§ Request:
Retype the records exactly, from the line containing "You are a GUI" through the line containing "click(363, 123)", both lines included. Leave the pictures out of your copy.

§ Exercise input:
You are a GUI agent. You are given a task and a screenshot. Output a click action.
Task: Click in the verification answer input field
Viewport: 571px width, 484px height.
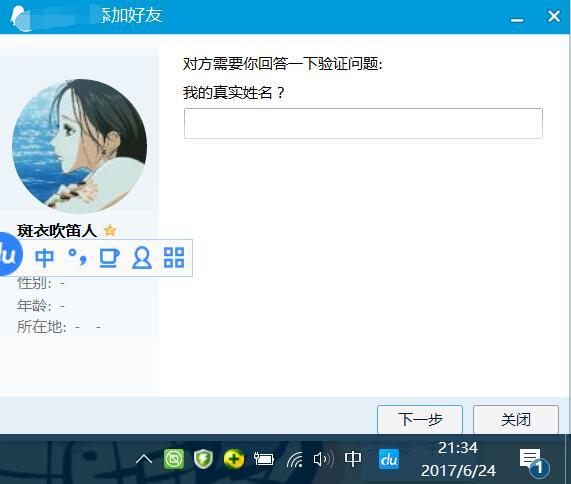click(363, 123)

--

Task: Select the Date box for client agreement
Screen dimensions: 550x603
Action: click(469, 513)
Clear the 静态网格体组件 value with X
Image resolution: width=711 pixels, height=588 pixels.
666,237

...

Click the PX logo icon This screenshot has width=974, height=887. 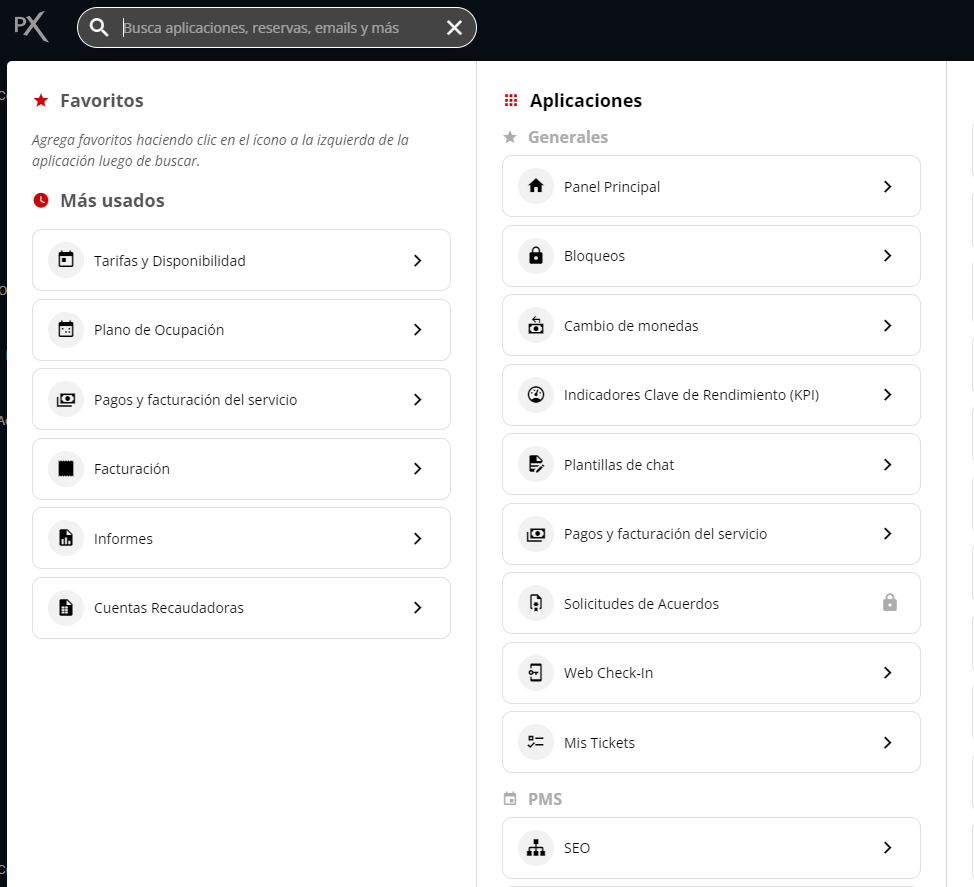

§ Solution for this exercise:
You are a GUI agent. You are given a task and a screenshot. Output a click action.
Task: Click in the verification answer input field
Viewport: 571px width, 484px height.
click(363, 123)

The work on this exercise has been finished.